*Problem to solve*.
Reproduce, exactly and in full, only the lines below from the one containing "You are a GUI" through the one containing "Главная (326, 131)".

*Input data*.
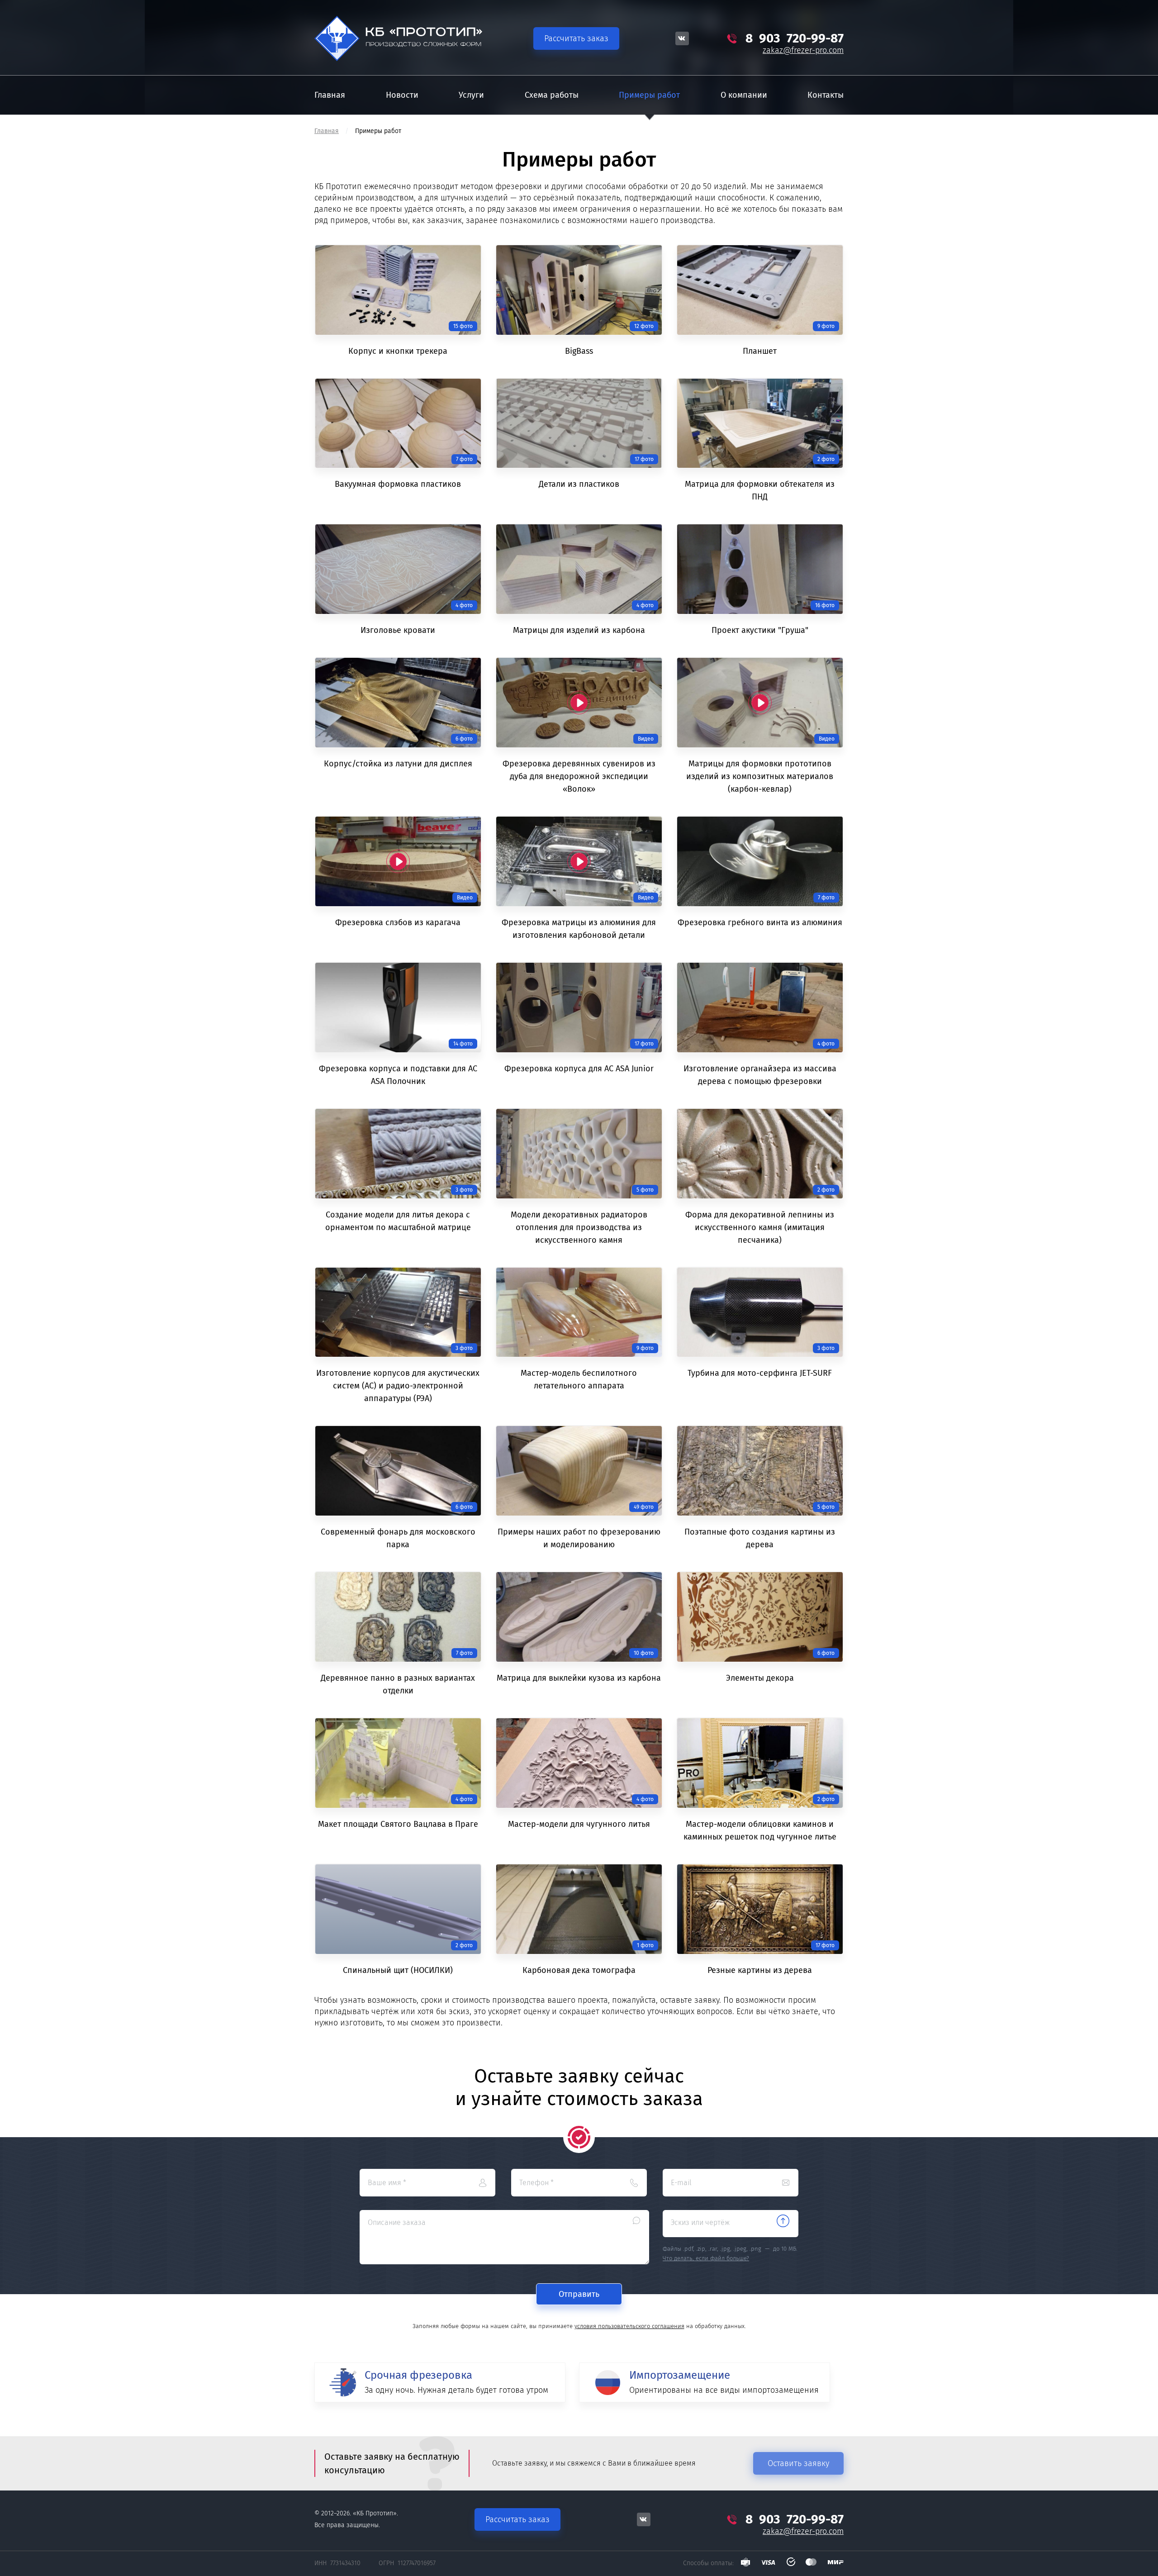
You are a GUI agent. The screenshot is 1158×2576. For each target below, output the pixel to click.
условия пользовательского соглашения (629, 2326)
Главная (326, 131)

==

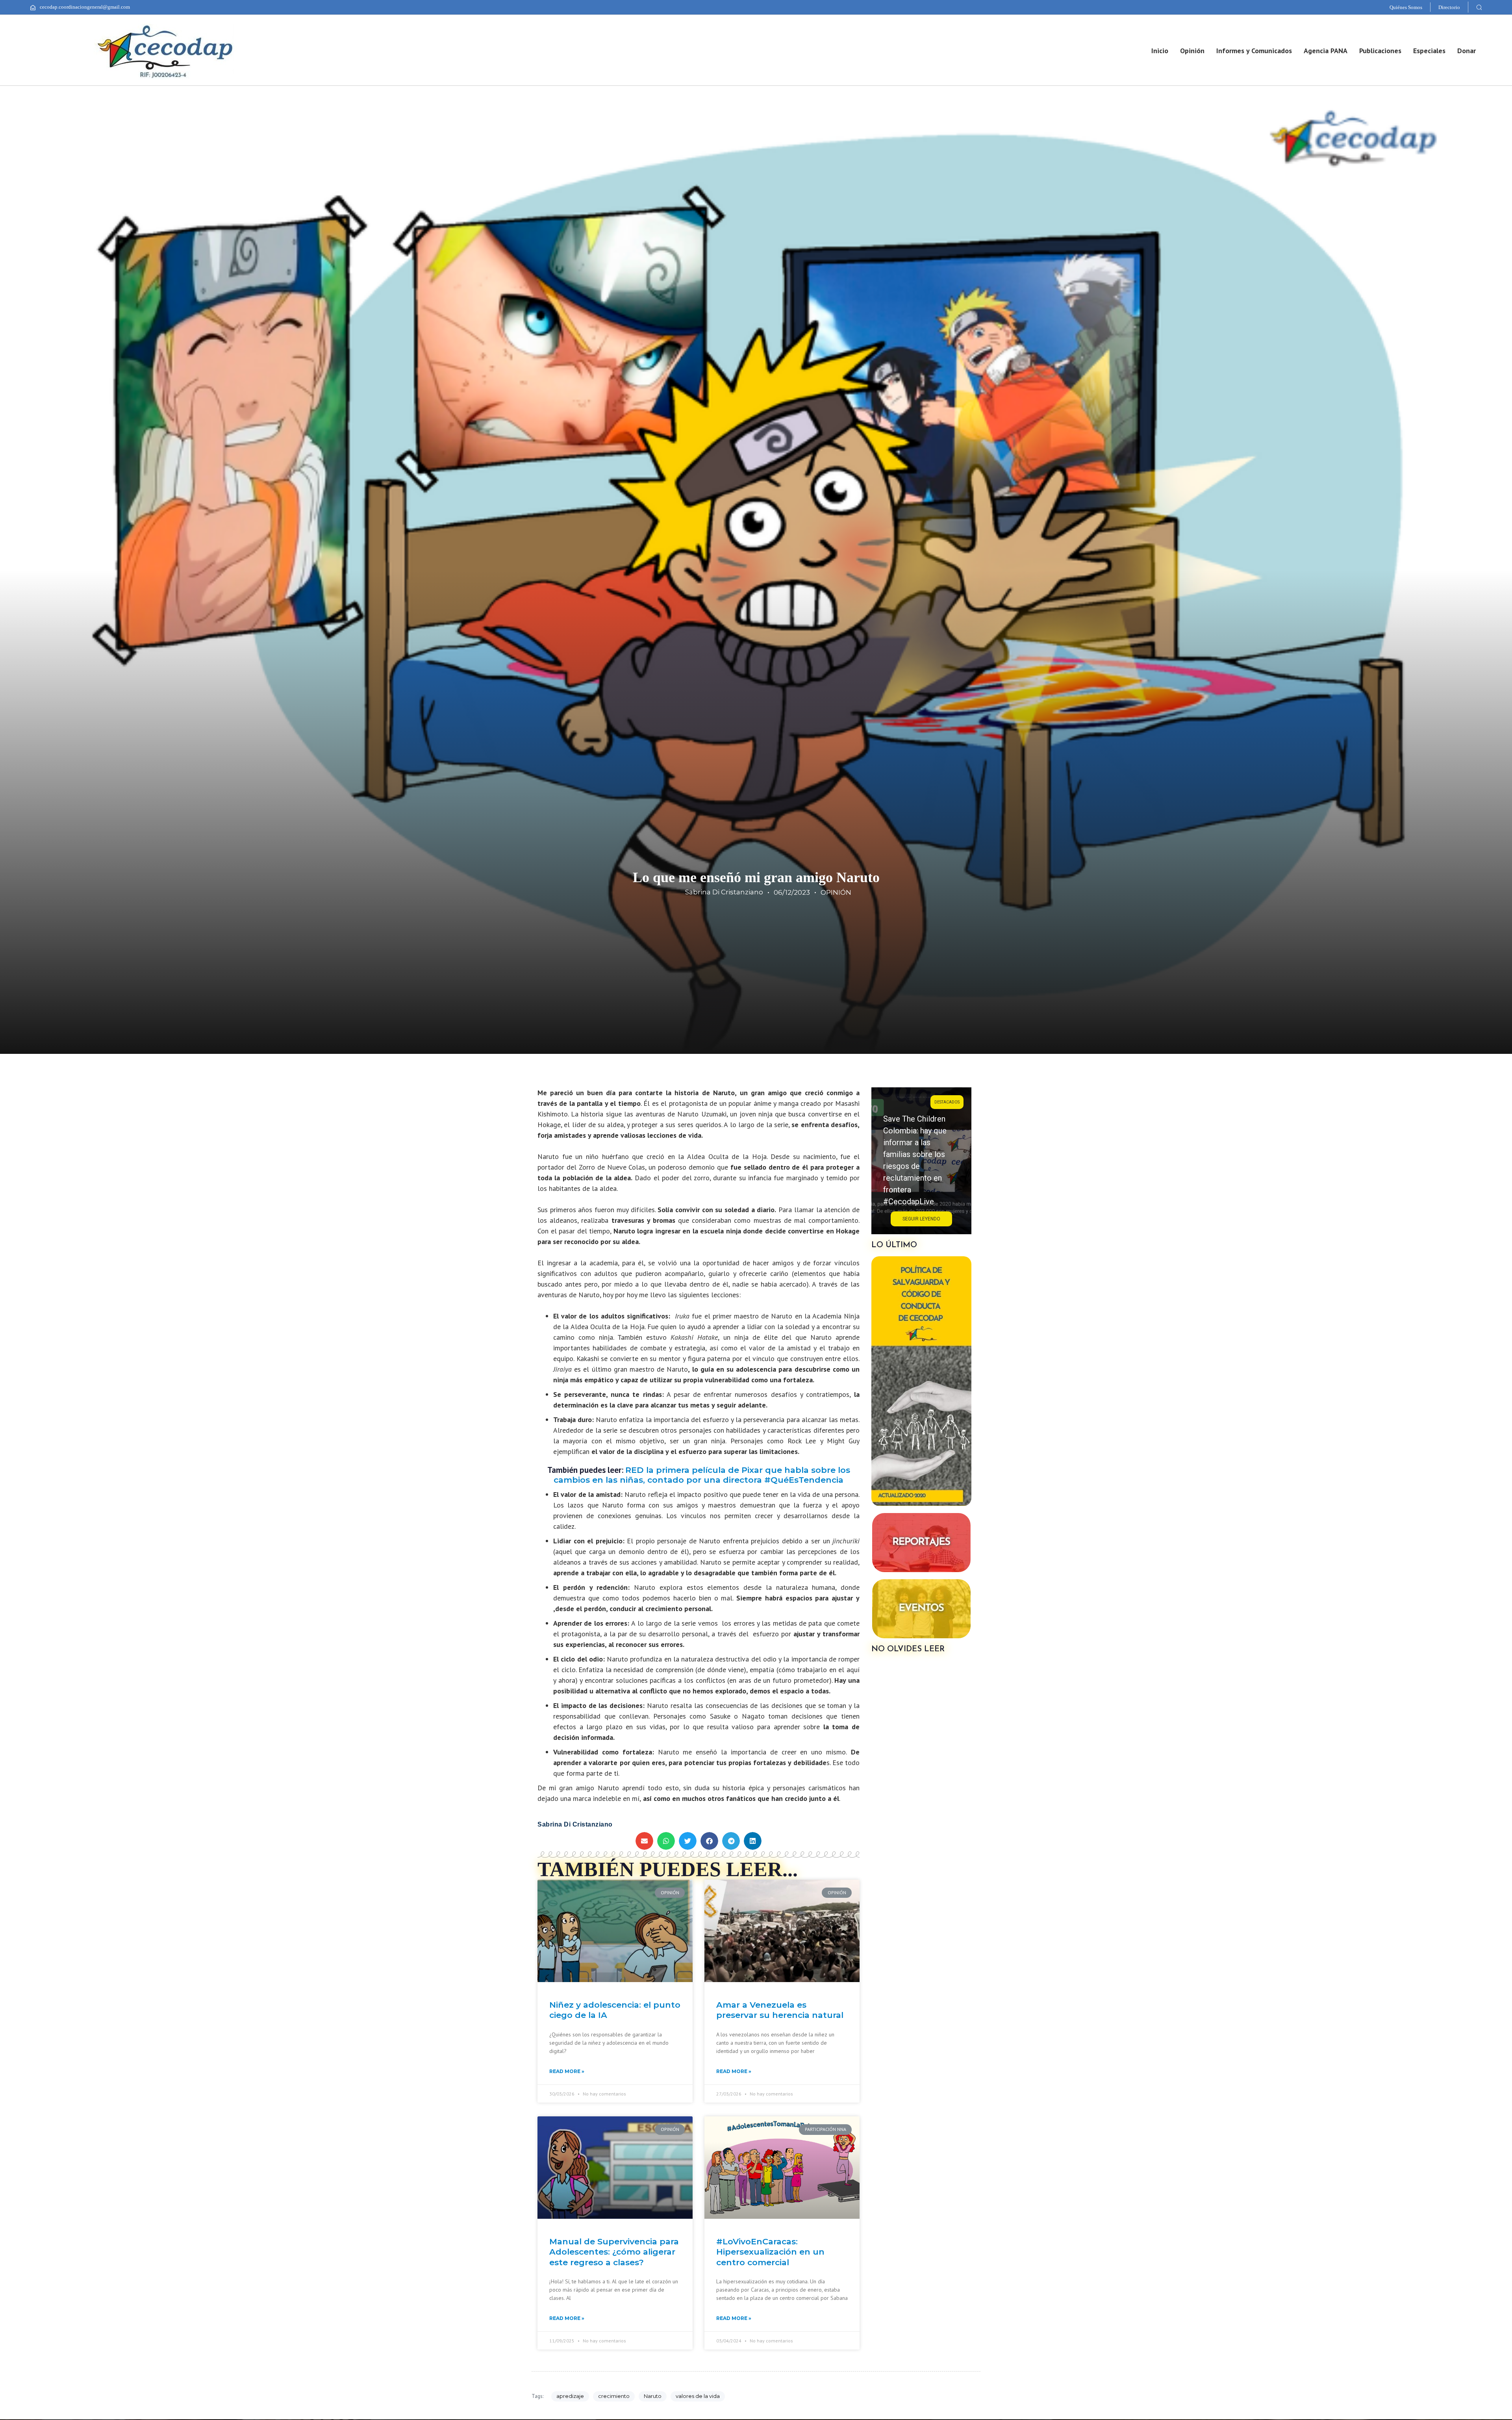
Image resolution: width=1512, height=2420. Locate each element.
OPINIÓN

==

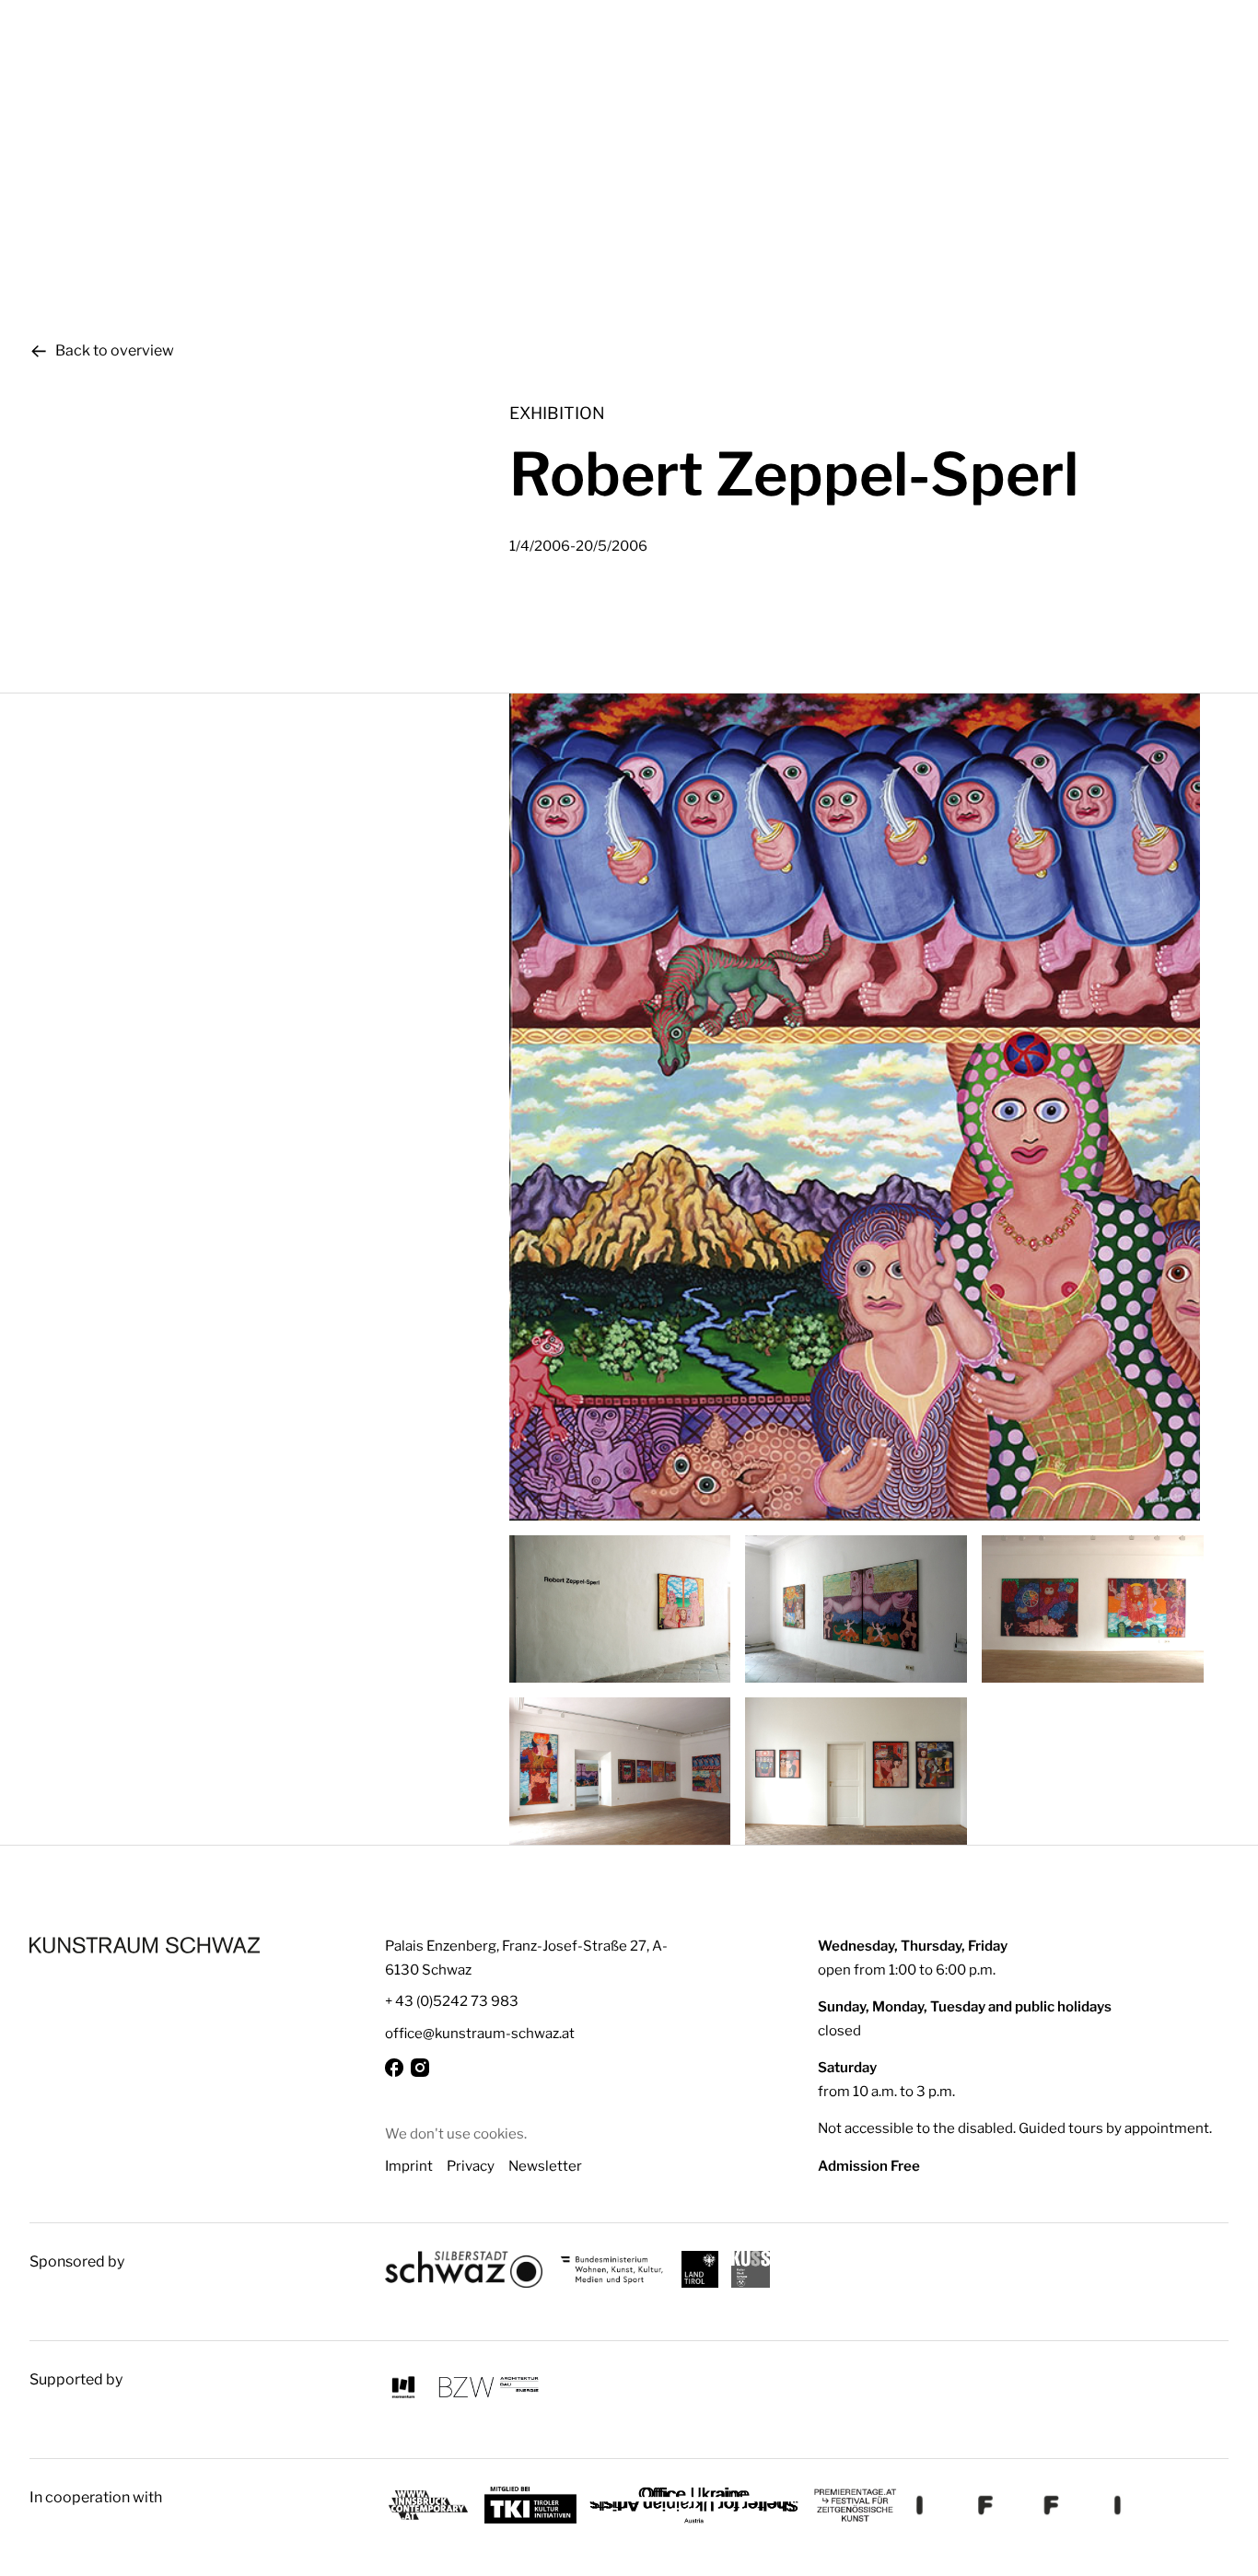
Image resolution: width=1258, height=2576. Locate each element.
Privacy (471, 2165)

*Response to this task*.
You are a GUI agent. The screenshot is 1158×2576. For each target below, output the pixel to click.
условия пользовательского соглашения (629, 2326)
Главная (326, 131)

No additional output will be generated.